Sucessivos governos executaram projetos que fizeram a educação brasileira avançar: Merenda Escolar (1955), Emenda Calmon (1983), Livro Didático (1985), Fundef (1996), PNE-I (2001), Fundeb (2007), Piso Salarial Nacional do Professor (2008), vaga a partir dos 6 anos (2010), PNE-II (2011), vaga a partir dos 4 anos (2013), vaga até os 17 anos (2016), reforma do ensino médio (2017), Base Nacional Comum Curricular (2020). Apesar disso, o Brasil continua entre os países com a pior e mais desigual educação. A ponto de ser necessário um Pacto Nacional pela Alfabetização na Idade Certa (2023), o que prova o fracasso de décadas.

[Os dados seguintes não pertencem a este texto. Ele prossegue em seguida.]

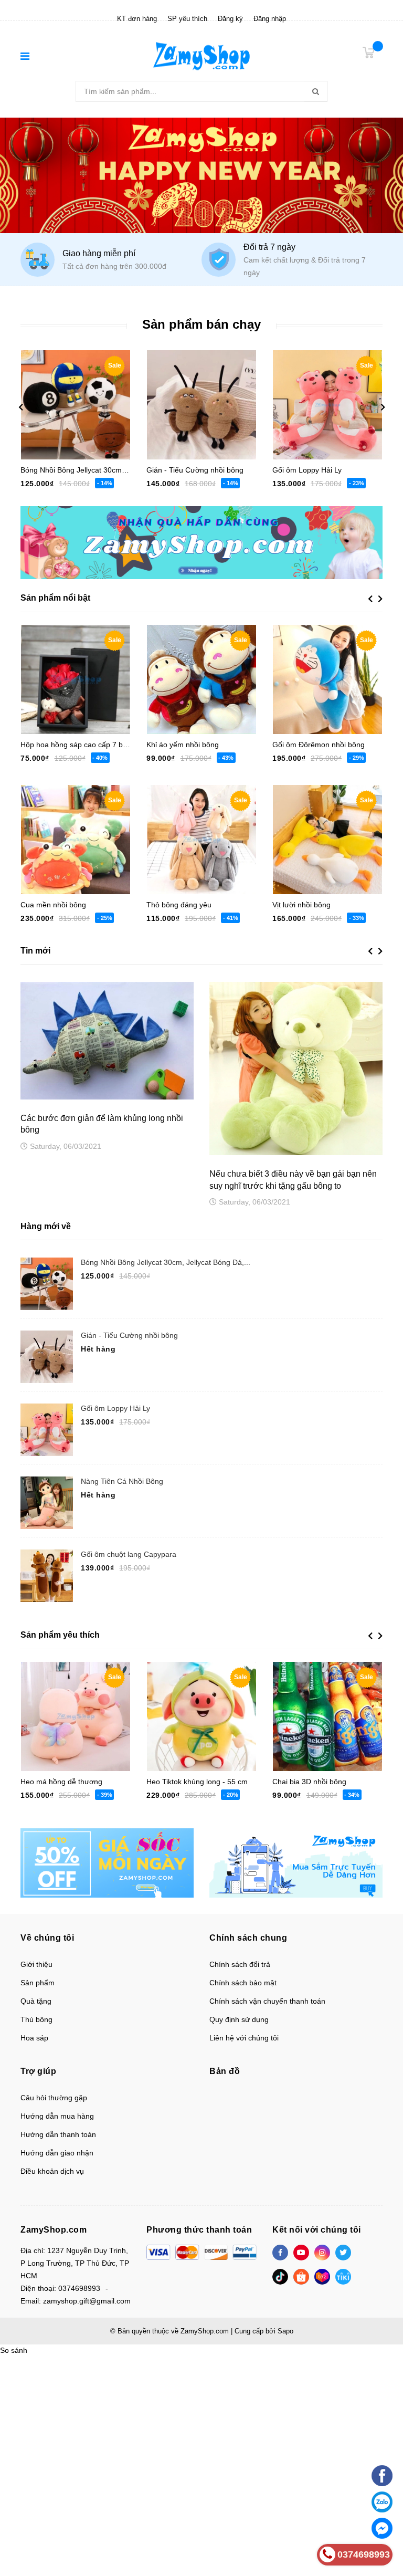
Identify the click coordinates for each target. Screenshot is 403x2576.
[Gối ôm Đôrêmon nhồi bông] (327, 679)
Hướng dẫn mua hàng (57, 2116)
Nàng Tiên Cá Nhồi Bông (122, 1481)
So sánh (13, 2350)
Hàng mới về (45, 1226)
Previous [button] (20, 407)
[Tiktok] (280, 2277)
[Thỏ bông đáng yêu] (201, 839)
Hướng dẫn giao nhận (56, 2153)
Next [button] (382, 407)
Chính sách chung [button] (248, 1937)
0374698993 (79, 2288)
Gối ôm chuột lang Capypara (128, 1554)
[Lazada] (322, 2277)
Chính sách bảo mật (243, 1982)
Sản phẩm (37, 1982)
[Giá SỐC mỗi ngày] (107, 1862)
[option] (111, 259)
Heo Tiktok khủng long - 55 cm (197, 1781)
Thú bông (36, 2019)
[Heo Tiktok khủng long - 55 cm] (201, 1716)
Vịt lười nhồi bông (301, 904)
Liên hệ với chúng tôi (244, 2038)
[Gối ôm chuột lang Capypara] (46, 1575)
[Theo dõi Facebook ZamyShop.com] (280, 2252)
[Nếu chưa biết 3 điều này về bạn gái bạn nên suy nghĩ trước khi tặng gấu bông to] (296, 1068)
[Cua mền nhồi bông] (75, 839)
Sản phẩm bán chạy (201, 324)
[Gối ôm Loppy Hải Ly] (327, 404)
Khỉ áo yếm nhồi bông (182, 744)
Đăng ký (230, 19)
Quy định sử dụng (239, 2019)
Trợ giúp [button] (38, 2071)
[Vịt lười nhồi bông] (327, 839)
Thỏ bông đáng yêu (178, 904)
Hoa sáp (34, 2038)
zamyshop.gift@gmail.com (87, 2301)
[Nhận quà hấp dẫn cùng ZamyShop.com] (201, 542)
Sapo (285, 2331)
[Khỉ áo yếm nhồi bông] (201, 679)
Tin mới (35, 950)
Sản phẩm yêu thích (60, 1634)
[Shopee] (301, 2277)
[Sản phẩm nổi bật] (296, 1862)
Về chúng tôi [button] (47, 1937)
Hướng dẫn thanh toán (58, 2134)
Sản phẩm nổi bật (55, 597)
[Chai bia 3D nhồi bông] (327, 1716)
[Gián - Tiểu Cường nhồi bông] (201, 404)
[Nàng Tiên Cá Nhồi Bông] (46, 1503)
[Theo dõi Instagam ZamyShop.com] (322, 2252)
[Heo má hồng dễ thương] (75, 1716)
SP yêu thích (187, 19)
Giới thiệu (36, 1964)
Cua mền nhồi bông (53, 904)
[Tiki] (343, 2277)
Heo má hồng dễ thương (61, 1781)
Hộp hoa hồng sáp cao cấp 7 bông (77, 744)
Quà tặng (35, 2001)
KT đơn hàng (137, 19)
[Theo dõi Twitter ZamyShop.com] (343, 2252)
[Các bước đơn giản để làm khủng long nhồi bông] (107, 1040)
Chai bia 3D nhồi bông (309, 1781)
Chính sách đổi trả (239, 1964)
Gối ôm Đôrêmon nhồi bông (318, 744)
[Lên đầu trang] (382, 2449)
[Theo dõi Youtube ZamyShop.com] (301, 2252)
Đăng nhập (269, 19)
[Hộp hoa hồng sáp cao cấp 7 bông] (75, 679)
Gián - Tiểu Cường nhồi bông (194, 470)
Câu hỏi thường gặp (53, 2097)
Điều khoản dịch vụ (52, 2171)
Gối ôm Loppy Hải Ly (307, 470)
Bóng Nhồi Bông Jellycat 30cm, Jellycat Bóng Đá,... (165, 1262)
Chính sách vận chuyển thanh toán (267, 2001)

Enquanto o mundo e as classes abastadas brasileiras já alfabetizam seus filhos aos 5 anos, ao mesmo tempo que iniciam estudos de idioma estrangeiro, estamos nos vangloriando da simples promessa de alfabetizar aos 8, em português. Não nos propomos a que todos terminem o ensino médio alfabetizados plenamente para a contemporaneidade: falar e escrever bem o idioma português; ser fluente em pelo menos mais um idioma; conhecer os fundamentos da matemática, ciências, geografia, história, artes; debater com competência os temas de economia, política, antropologia, sociologia, filosofia; saber usar as ferramentas digitais; dispor de pelo menos um ofício que permita emprego e renda; adquirir solidariedade com os brasileiros e com a humanidade; respeitar a natureza; querer participar da construção de um mundo melhor e mais belo, com desenvolvimento sustentável; ser capaz de continuar sua educação ao longo da vida; estar apto a disputar vaga em curso superior de qualidade, se desejar.
“Estamos nos vangloriando agora da simples promessa de alfabetizar alunos aos 8 anos de idade”
À falta de ambiciosa meta de educação com a máxima qualidade para todos, soma-se a ausência de uma estrutura com os instrumentos políticos e administrativos necessários para executar os projetos. Não há como promover a educação com qualidade e equidade sem um Sistema Federal Único Público de Educação de Base, mas as escolas dependem da vontade e dos recursos dos municípios, pobres e desiguais entre eles. A adoção dos sistemas municipais pelo governo federal requer estratégia de algumas décadas a um custo dentro das disponibilidades fiscais, no prazo de 20 a 30 anos.
Três características da sociedade dificultam essa estratégia: primeiro, educação de máxima qualidade não é um objeto de desejo político nem uma prioridade maior do eleitor brasileiro; segundo, a igualdade como ela deve ser oferecida não faz parte do caráter nacional; terceiro, o imediatismo impede que os governos a programem para futuro posterior aos seus mandatos.
Nessas condições, o ministro da Educação não tem como se comprometer com estratégia para realizar o propósito ambicioso de colocar a educação de base entre as melhores do mundo, assegurando acesso a todos, independente da renda ou do endereço. Falta-lhe também ousadia para propor a construção de um sistema público nacional único, que permita plena alfabetização para a contemporaneidade a todos os brasileiros. Por tudo isso, sua missão se esgota com a proposta de buscar diálogo com os prefeitos, para um pacto que assegure alfabetização em português até os 8 anos de idade.